He put the 26-year-old in his police vehicle and drove her to a remote location. She testified that he removed her from the vehicle, lowered her pants and raped her. The victim, who cannot be identified, testified when he was finished, a second man raped her.

Marcel Boivin, a former Wemotaci band chief, is scheduled to stand trial next month for that assault.

Another woman was in her early 20s when she was arrested by Neashish at a drunken party in the 1980s. She testified that he lifted her shirt and licked her breasts before warning her not to tell anyone.

A year later, he arrested her again, and this time drove her to a remote spot where he raped her.

The following winter, Neashish tried to assault her again but she resisted. She said he slapped her but let her go when she threatened to report his earlier assaults.

The other three victims were all minors. The abuse ranged from fondling to oral sex.

We cannot neglect to take into account the particular situation of the victims, who are also aboriginal

One victim said that she was less than 10 years old when Neashish showed her how to perform oral sex and warned her not to tell anyone. “He was basically my teacher,” she told the court.
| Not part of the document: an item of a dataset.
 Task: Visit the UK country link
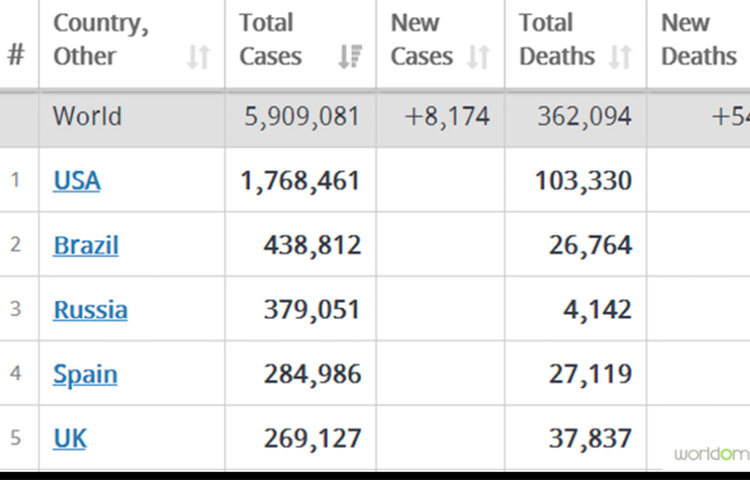click(70, 438)
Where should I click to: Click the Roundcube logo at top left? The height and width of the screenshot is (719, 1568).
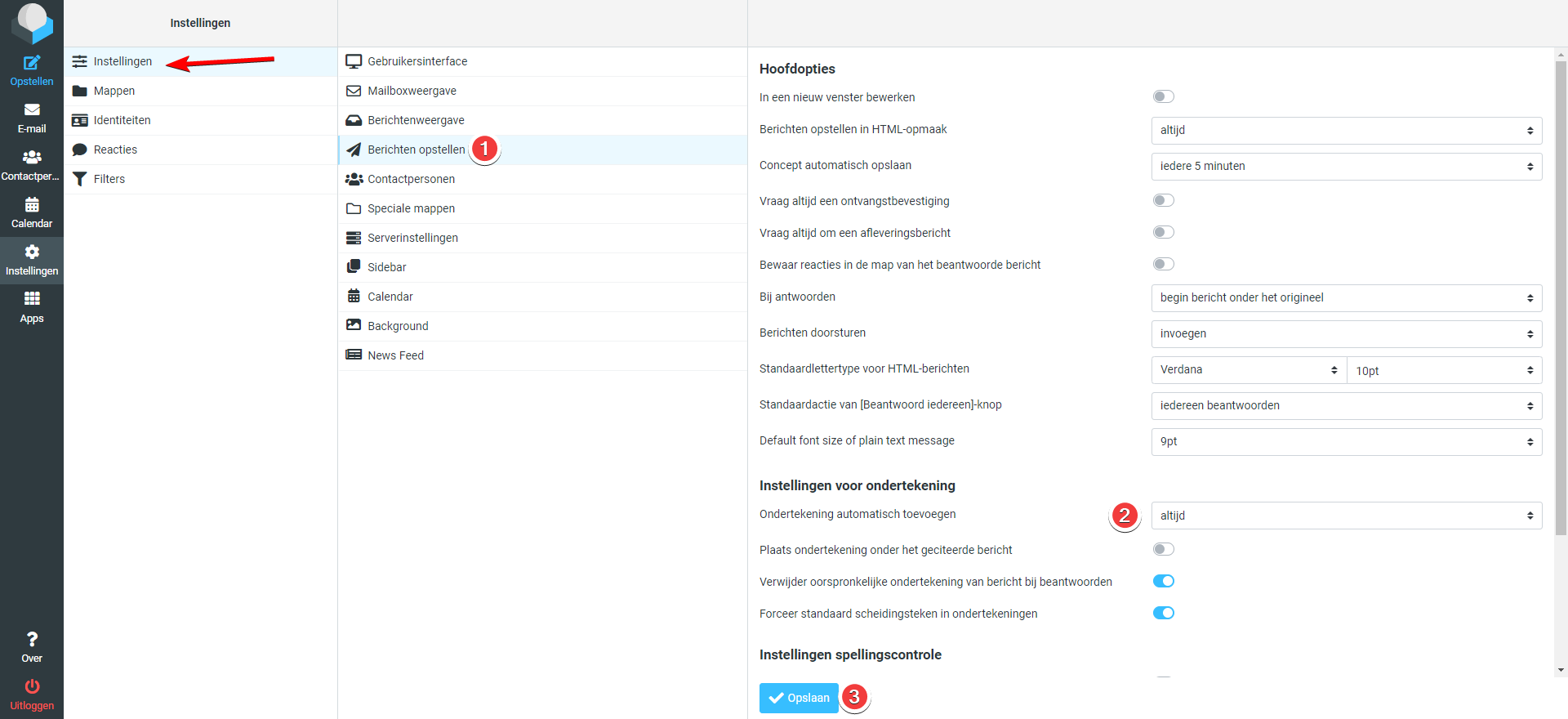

As part of the judicial process, the court ordered what is known as a Gladue report to determine to what extent Neashish’s aboriginal background contributed to his crimes.

The report’s portrait of Wemotaci is grim, noting high unemployment and a suicide rate more than four times the provincial average.

It added Neashish spent seven years in residential school from the age of eight and was sexually abused by a priest. After working in logging camps, he returned to school and became a police officer.

His lawyer had proposed a sentence of less than two years followed by community service, while the Crown recommended a seven-year prison term.

The judge took into account Neashish’s history of abuse, but said his “particularly abhorrent” crimes and their lasting impact on his victims required that a clear message be sent.

“The victims were entitled to expect that the accused would protect them and not abuse his authority to satisfy his base instincts,” Lacoursiere wrote.

“He also betrayed the trust placed in him by the community of Wemotaci.”